First of all, let’s all start breathing regularly again. It’s not time to cover our walls with Reynolds Wrap just yet. Things are bad, but let’s try not to make them worse. I remember when I was a kid and there was a problem with the national debt, and I asked my dad why the government just didn’t print more money and pay it all off, if they were the ones who ran the U.S. Mint. This made all kinds of sense to me back then. Then my dad explained what inflation was and what “inherent value” was, and that paper money didn’t have it, and then it all blurred together and I stuck my piggy bank into my daybed mattress.

People have been talking lately about the various steps that the government is taking in order to stop the economy’s downward spiral, and without a little bit of explanation, it might seem like the fed intends to print money and pump it into the economy. They are sort of doing that. Or talking about doing it. But it is not just as simple as going over to the mint and asking them to print out a bunch more greenbacks. Basically the process is this:

  1. Banks won’t lend money to each other, or anyone else, because they’re worried they won’t get it back.
  2. To try to get banks to lend money, the Fed lowers interest rates, so money is super cheap to get, thinking this will make banks more willing to lend money.
  3. Because they are greedy criminals, banks take the money at low rates that the Fed is offering, and still refuse to lend money, still worried they won’t get it back.
  4. Instead of lending money (like they were supposed to), the banks buy 10-year treasuries, because they have a 2% yield, which sucks, but it’s better than losing your money, which is what will happen if you lend money to other banks, businesses, or consumers.
  5. The Fed is pissed and has to come up with another plan to make the banks lend money, short of just demanding that they do, or we will send them to Gitmo.
  6. What they come up with is called quantitative easing, whereby they say, hey, we’ll buy all your trash securities from you, bank, and then you will feel more inclined to take on risk, since we are lessening it. To do this, we will pump money into the economy by, well, printing up more money and giving it to you in exchange for worthless securities.
  7. The banks take the new money because hey! free money!, even though they probably know that this will lessen the worth of the dollar, if only slightly.
  8. As an added measure to make banks lend money, the Fed will start buying up all those treasuries that the bank was using, trying to flood the market and thereby reduce the return so the banks won’t buy anymore. To do this, they will, uh, print up more money.
  9. Theoretically, now the banks will be more inclined to lend money so that they can get a better return, since they have less bad debt on their hands and also because the treasuries aren’t returning anything anymore.
  10. Everyone holds their breath and waits to see what happens next.

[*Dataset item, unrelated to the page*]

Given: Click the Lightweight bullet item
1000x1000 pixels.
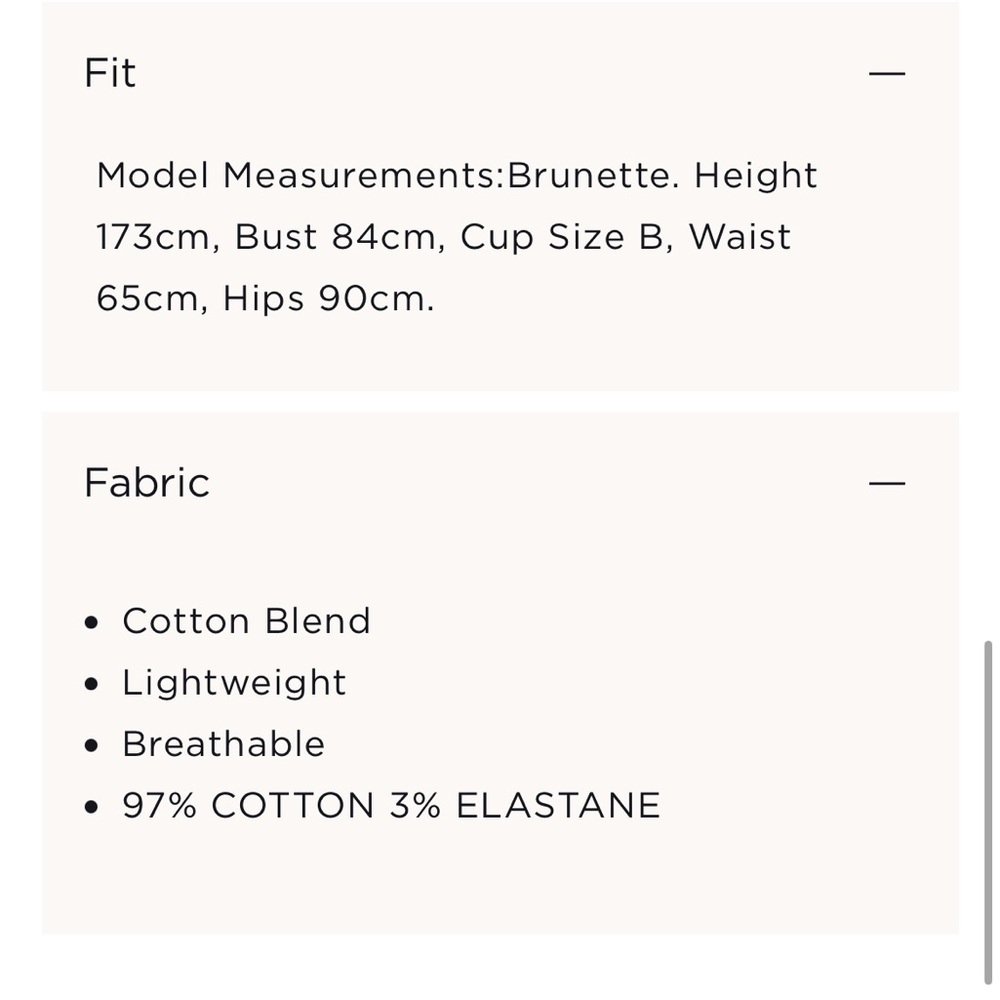Looking at the screenshot, I should pyautogui.click(x=233, y=683).

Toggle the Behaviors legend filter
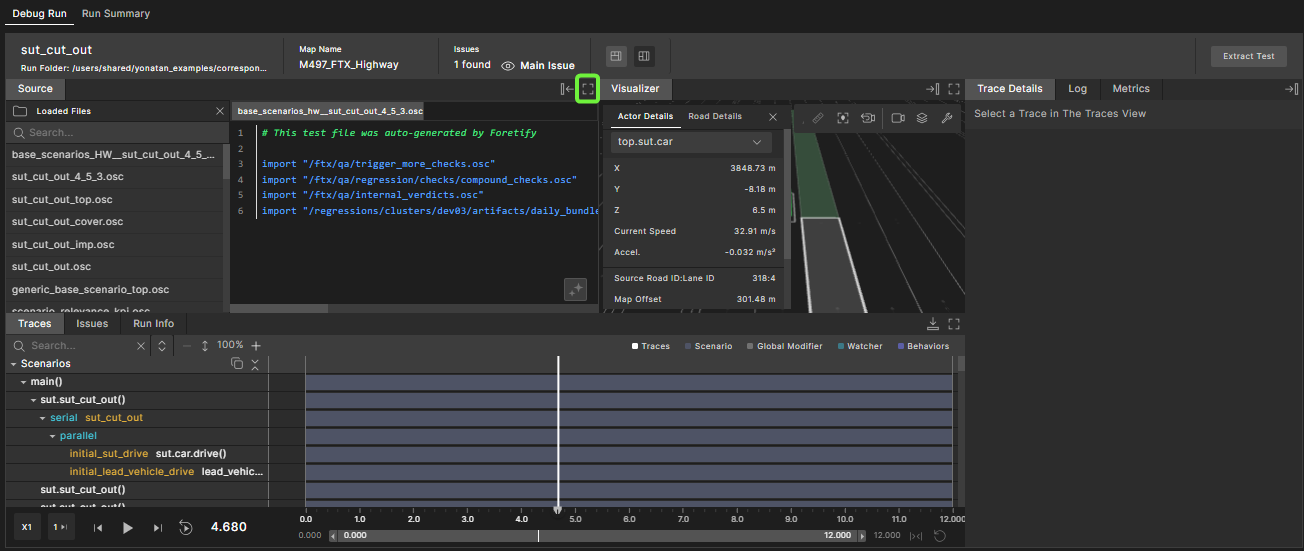tap(923, 346)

Basically, we don’t know what will happen next. In order for businesses to run effectively (and, therefore, for our economy to run effectively), they need credit. That’s why the government keeps dicking around with the banks. I’m sure they’d rather not. I’m sure they’d rather just give money directly to small businesses, but perhaps they don’t know how to do this. What will hopefully happen is that the banks will discover their hearts grew three sizes that day (along with their coffers) and start lending money again, and getting things started again. But that remains to be seen. Now, would I go buy gold? No, I wouldn’t, and here’s why: the commodities market was inflated just like everything else, it was just the last to get there. By the time you hear about “selling your gold” on TV, it’s too late–everyone who was going to make money in the short term on gold has already gotten out. Now is when you lose money from buying gold. And besides, there is no inherent value in gold, either, my friends. If the economy were to completely collapse and we went all Mad Max Beyond Thunderdome, what you want to do is start stockpiling water and gasoline, not paper showing that you own these things–the actual things themselves. So, unless you have a giant warehouse and a glut of stuff left over from Y2K, save the conspiracy theorizing for the crazies and let’s just try to stay sane while we ride this one out, OK?